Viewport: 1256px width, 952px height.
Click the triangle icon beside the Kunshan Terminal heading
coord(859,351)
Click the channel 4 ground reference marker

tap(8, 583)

Description of the task ::
Each line from the one containing "Click the triangle" through the end of the material should be restated word for word; leave out every line before it.

Solved exercise ::
Click the triangle icon beside the Kunshan Terminal heading
coord(859,351)
Click the channel 4 ground reference marker

tap(8, 583)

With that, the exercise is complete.